A great many moms will be taken out to brunch today, but "the celebration of motherhood doesn't usually equate to giving it more power and resources," Kibler said.

An honest approach

Kibler said that Americans don't want to think of mothers as a collective group, lest they need to provide that group with societal supports, such as subsidized child care and workplace flexibility.

"Most of our cultural emphasis is on the individual mother — she's bad, or she's good," Kibler said.

So a great deal of attention is paid to women such as the so-called "Octomom," the California single mother of 14, including octuplets, and Madlyn Primoff, the New York attorney who ordered her 10- and 12-year-old daughters out of her car because they were fighting.

"Maternal violations get much more publicity than paternal violations," Douglas noted.

The media coverage of these rule-breaking moms fuels the competition among more ordinary mothers, Douglas said, and mothers can find it difficult to fend off the pressure to be perfect.

Most mothers, Douglas said, "are probably still suspended in that place between feeling guilty that they're not doing enough, and saying, 'Enough already.' "

In Kibler's view, the more women are honest about the challenges of mothering, the more motherhood will be de-romanticized — and truly valued.

Mothering is "the work of reproducing the next generation of citizens. It's valuable, important work," Kibler said.

"By blogging and talking about how hard it is to get your kids into snow pants, that helps people to acknowledge that it is work," Kibler said.

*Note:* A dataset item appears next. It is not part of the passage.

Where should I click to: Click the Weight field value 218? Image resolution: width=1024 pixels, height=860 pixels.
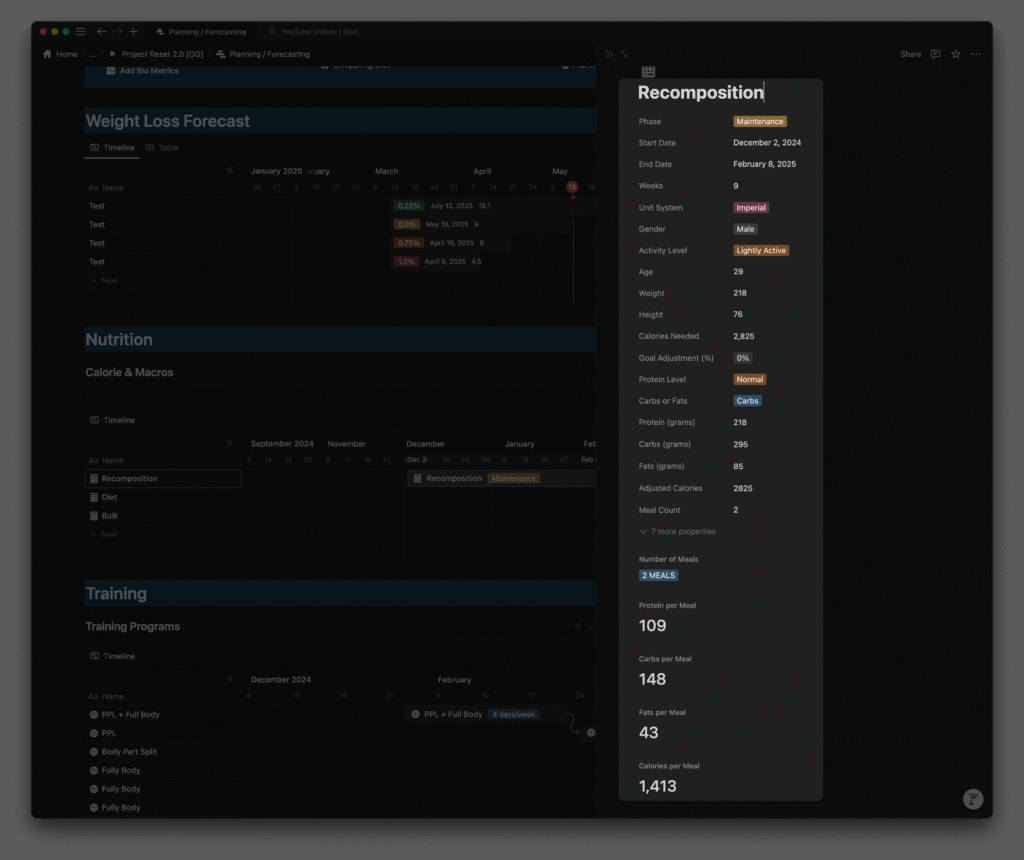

Renée Heller said that if more reality is injected into the conversation about parenting, young parents might be better prepared to handle what comes their way. "Too many people are going into it blindly," said Heller, who is featured in a story about the LancMoms Web site on this page. "I think it's nice now that people are being more open about what it really feels like to be a mom."

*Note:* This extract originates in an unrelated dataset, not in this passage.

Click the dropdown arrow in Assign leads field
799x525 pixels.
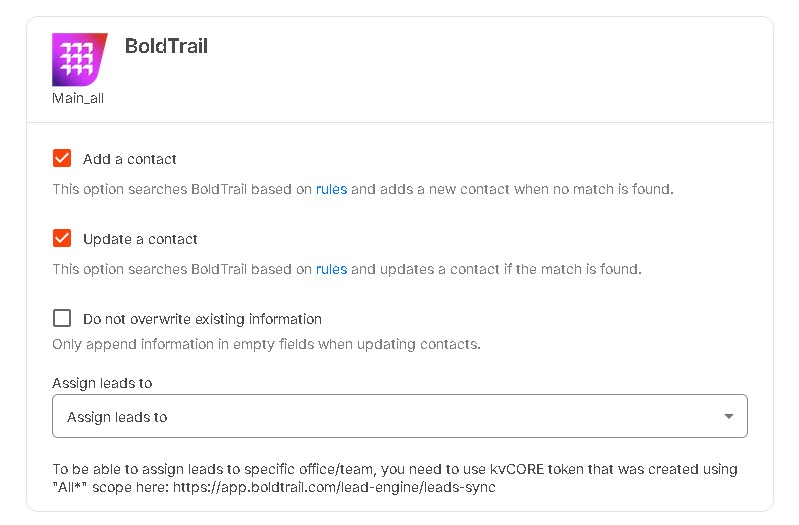(x=729, y=416)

Of course, she noted wryly, some things have to be experienced to be believed. Grocery shopping with young kids, for instance, is akin to grocery shopping with young goats.

And nothing could have prepared her for the moment when she briefly fell asleep nursing her newborn on the couch. She awoke to find her older kids upstairs, literally swimming — and making snow angels in — the dozens of bottles of nail polish they had dumped on the hardwood floors.

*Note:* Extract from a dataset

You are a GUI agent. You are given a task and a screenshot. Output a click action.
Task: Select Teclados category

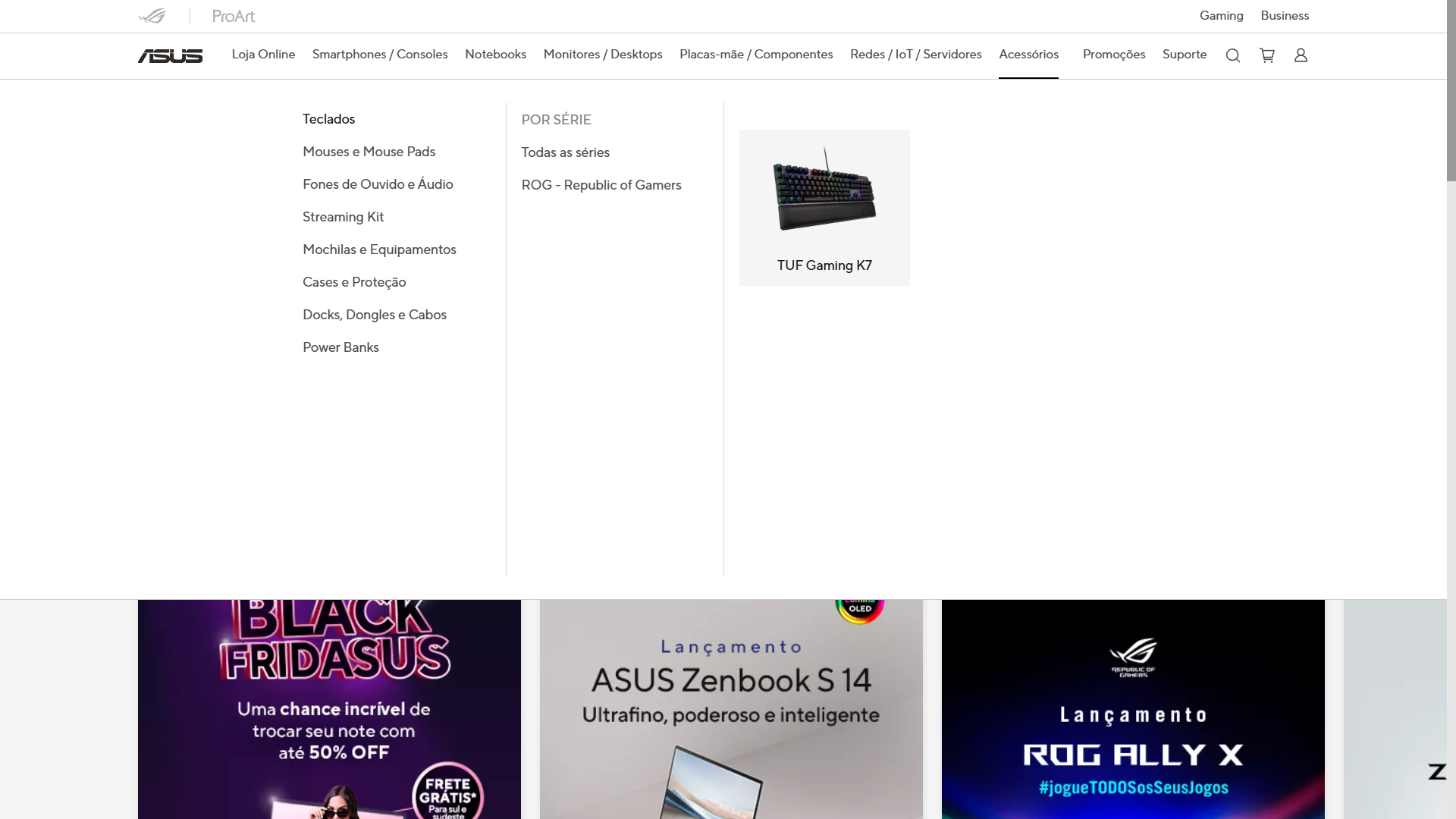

Leilonie Armold, a Brecknock Township mother of one, said she is grateful for the social networking sites, and moms' groups, which allow mothers to connect and share. It's healthy to "vent once in a while," she said.

And when random judgments are passed by strangers, it's good to have support, she said.

Armold recalled grocery-shopping one day with her little boy, who was "not particularly happy that day." A woman came up to her and said, "'Nanny 911' would really have a ball with you."

Said Armold: "It's just so easy for some people to judge people, right on the spot, especially about mothering."